Neuroimaging of Depression with Diffuse Optical Tomography During Repetitive Transcranial Magnetic Stimulation


Scientific Reports. 11(1):7328, 2021 04 01.

Jiang S; Huang J; Yang H; Wagoner R; Kozel FA; Currier G; Jiang H

Repetitive transcranial magnetic stimulation (rTMS) is an effective and safe treatment for depression; however, its potential has likely been hindered due to non-optimized targeting, unclear ideal stimulation parameters, and lack of information regarding how the brain is physiologically responding during and after stimulation. While neuroimaging is ideal for obtaining such critical information, existing modalities have been limited due to poor resolutions, along with significant noise interference from the electromagnetic spectrum. In this study, we used a novel diffuse optical tomography (DOT) device in order to advance our understanding of the neurophysiological effects of rTMS in depression. Healthy and depressed subjects aged 18-70 were recruited.
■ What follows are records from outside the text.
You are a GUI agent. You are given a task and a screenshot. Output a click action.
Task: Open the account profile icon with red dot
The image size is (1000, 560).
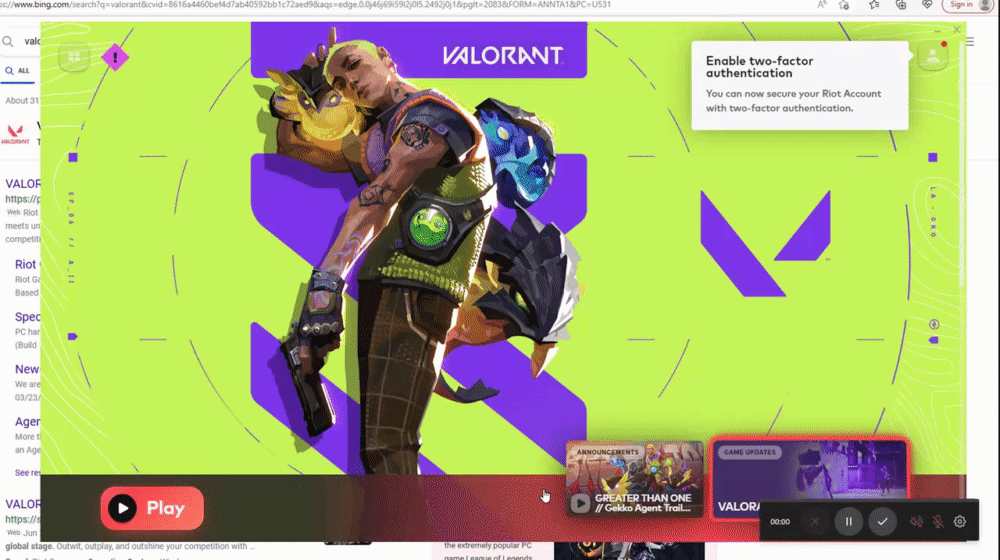point(933,56)
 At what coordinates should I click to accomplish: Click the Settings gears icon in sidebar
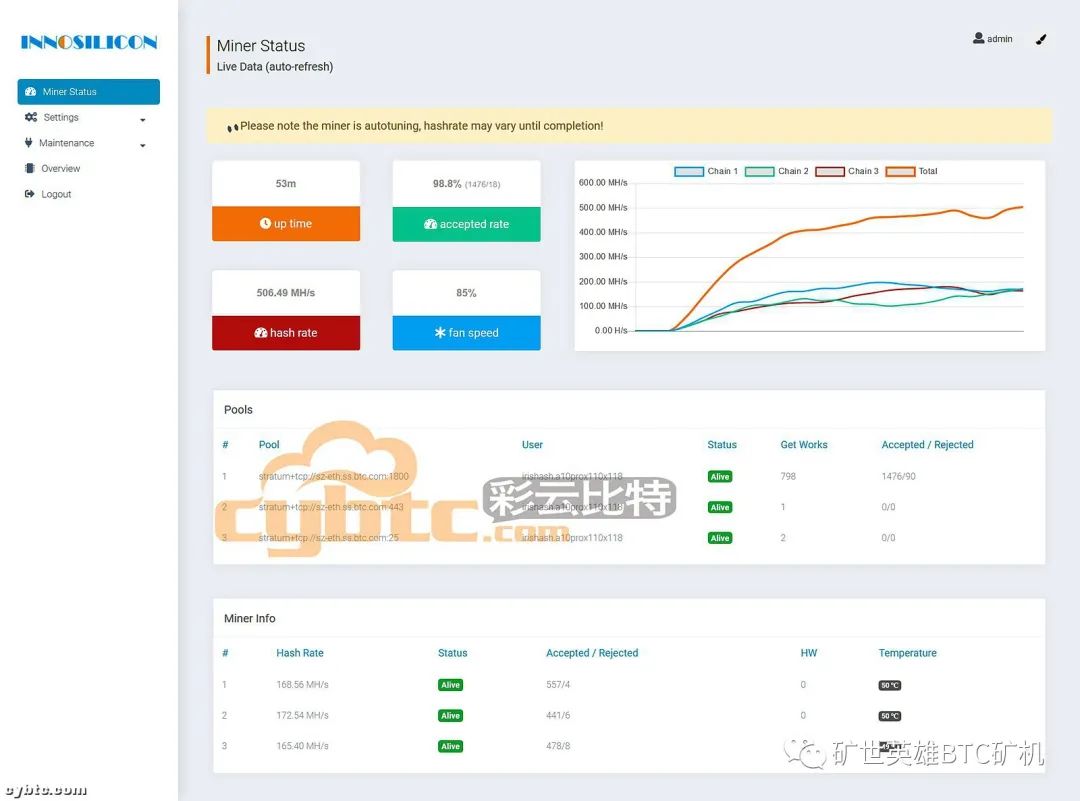[31, 118]
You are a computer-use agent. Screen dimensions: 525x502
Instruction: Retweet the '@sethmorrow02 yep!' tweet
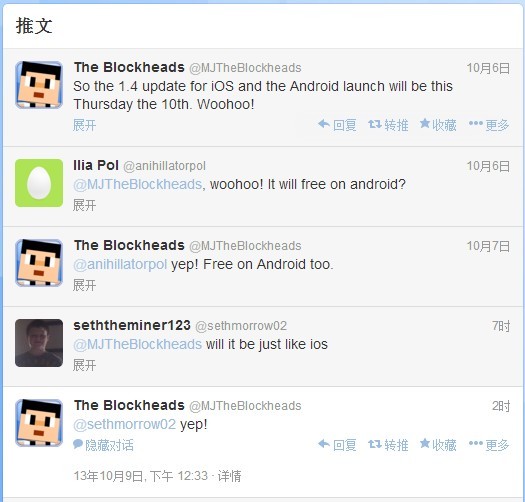point(388,445)
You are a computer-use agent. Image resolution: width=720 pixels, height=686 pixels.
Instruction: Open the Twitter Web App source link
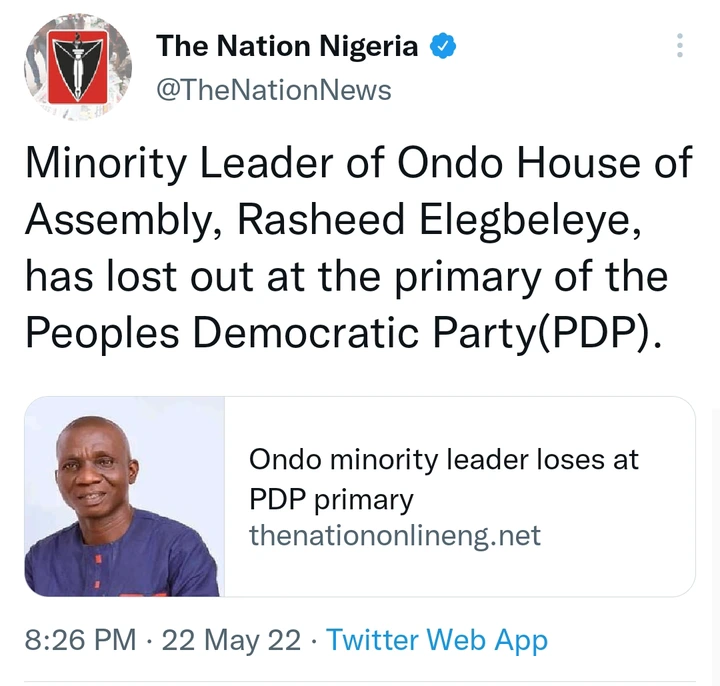pos(437,640)
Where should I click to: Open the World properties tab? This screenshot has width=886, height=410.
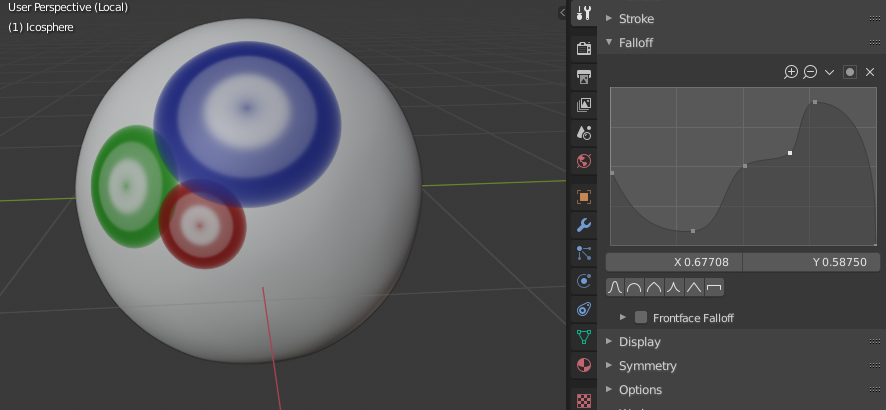click(584, 160)
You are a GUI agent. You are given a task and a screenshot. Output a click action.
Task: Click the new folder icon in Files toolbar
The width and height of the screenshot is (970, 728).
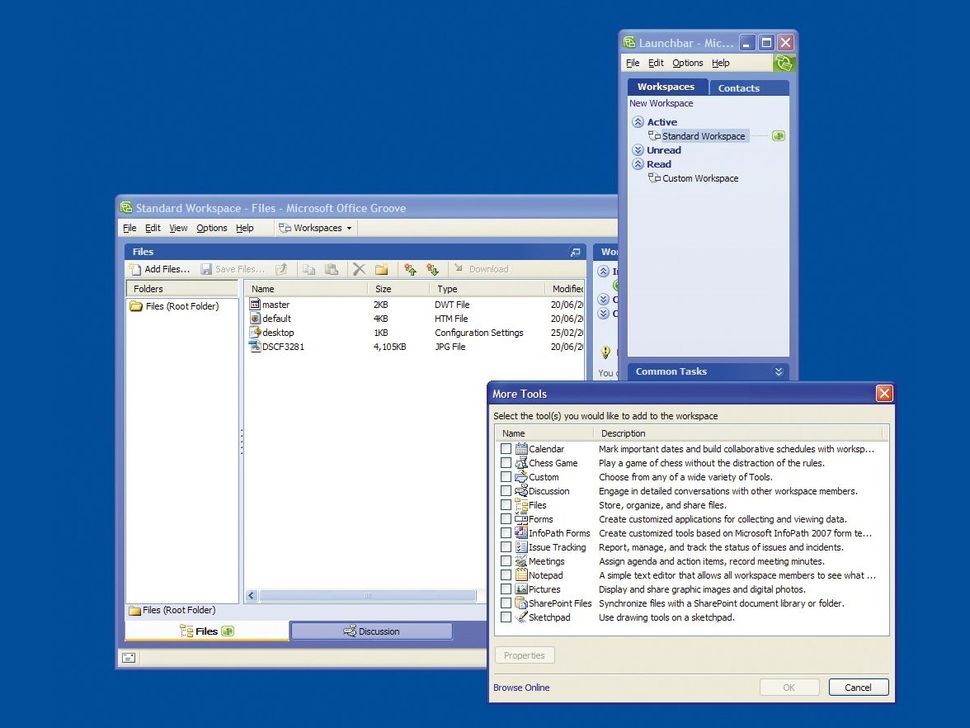click(x=384, y=269)
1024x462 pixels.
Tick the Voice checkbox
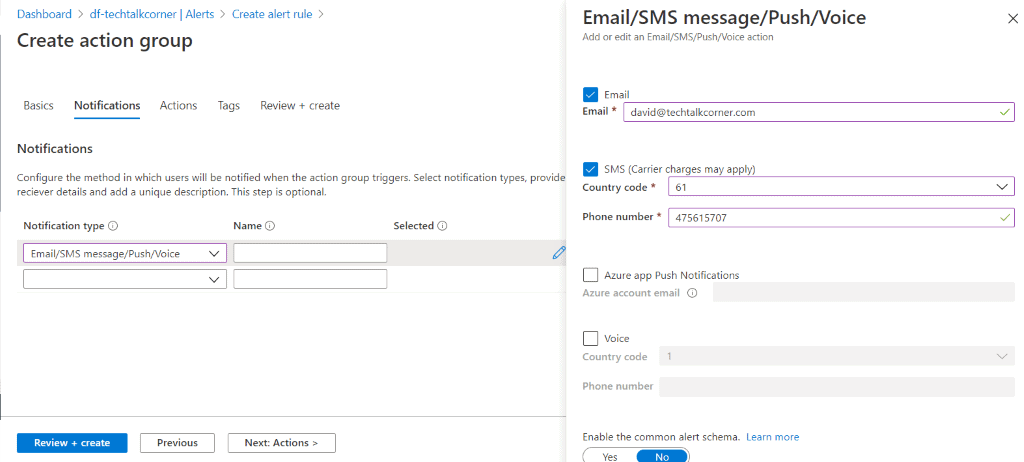[x=590, y=338]
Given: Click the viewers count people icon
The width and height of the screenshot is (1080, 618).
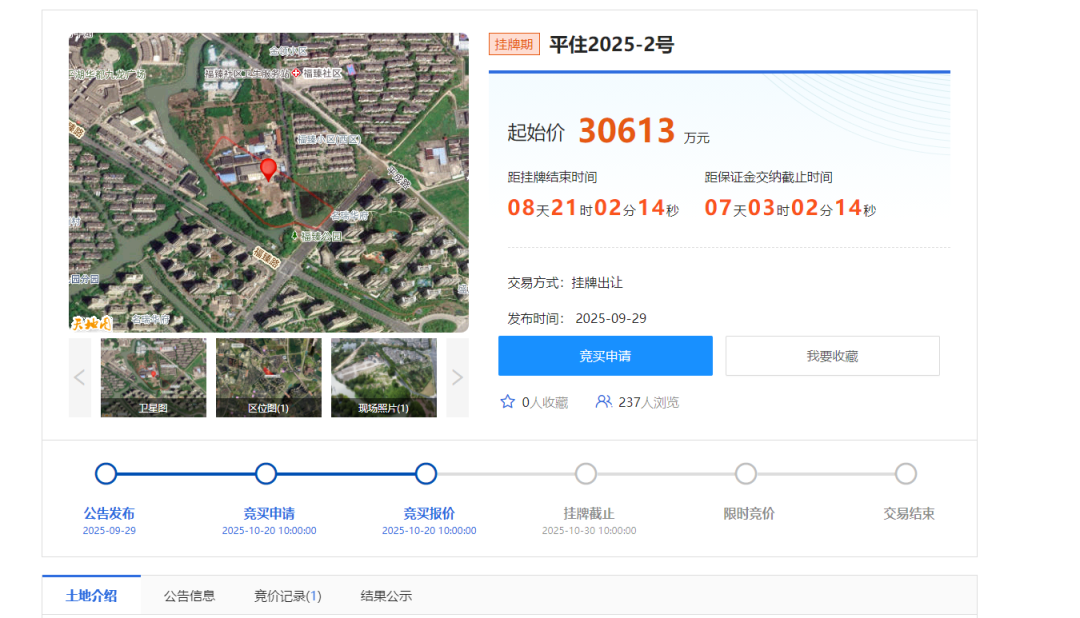Looking at the screenshot, I should point(603,402).
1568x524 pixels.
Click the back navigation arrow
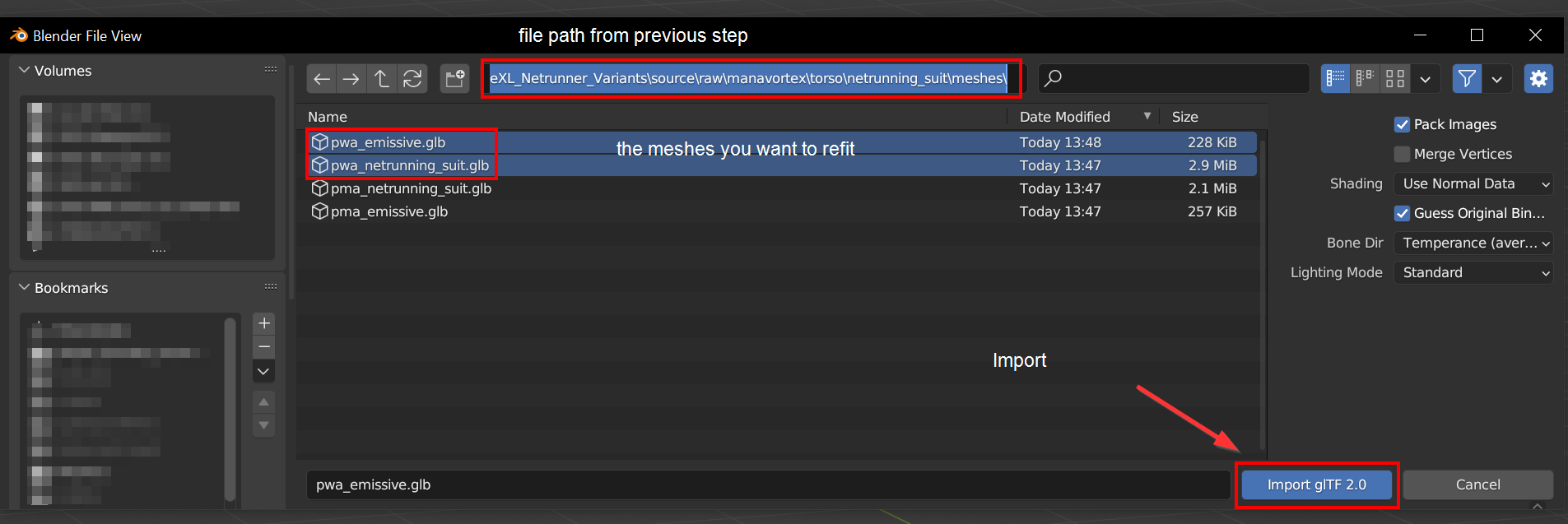[322, 79]
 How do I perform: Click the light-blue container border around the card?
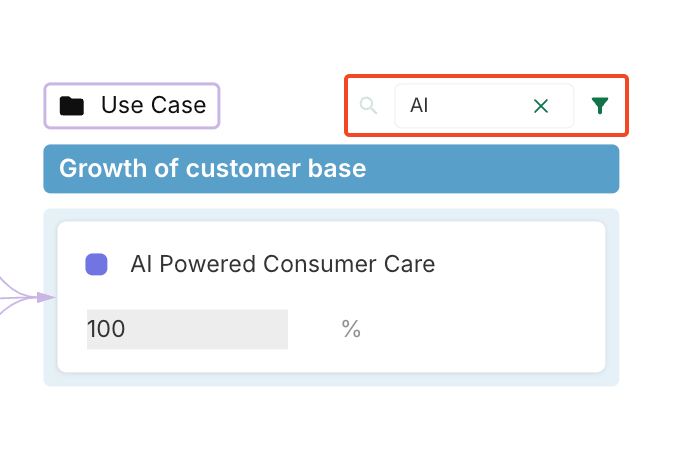pyautogui.click(x=331, y=379)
Treatment parameters were standardized with targeting of the left dorsolateral prefrontal cortex with a magnetic field intensity of 100% of motor threshold, pulse frequency of 10 per second, a 4 s stimulation time and a 26 s rest time. DOT imaging was simultaneously acquired from the contralateral dorsolateral prefrontal cortex. Six healthy and seven depressed subjects were included for final analysis. Hemoglobin changes and volumetric three-dimensional activation patterns were successfully captured. Depressed subjects were observed to have a delayed and less robust response to rTMS with a decreased volume of activation compared to healthy subjects. In this first-in-human study, we demonstrated the ability of DOT to safely and reliably capture and compare cortical response patterns to rTMS in depressed and healthy subjects. We introduced this emerging optical functional imaging modality as a novel approach to investigating targeting, new treatment parameters, and physiological effects of rTMS in depression.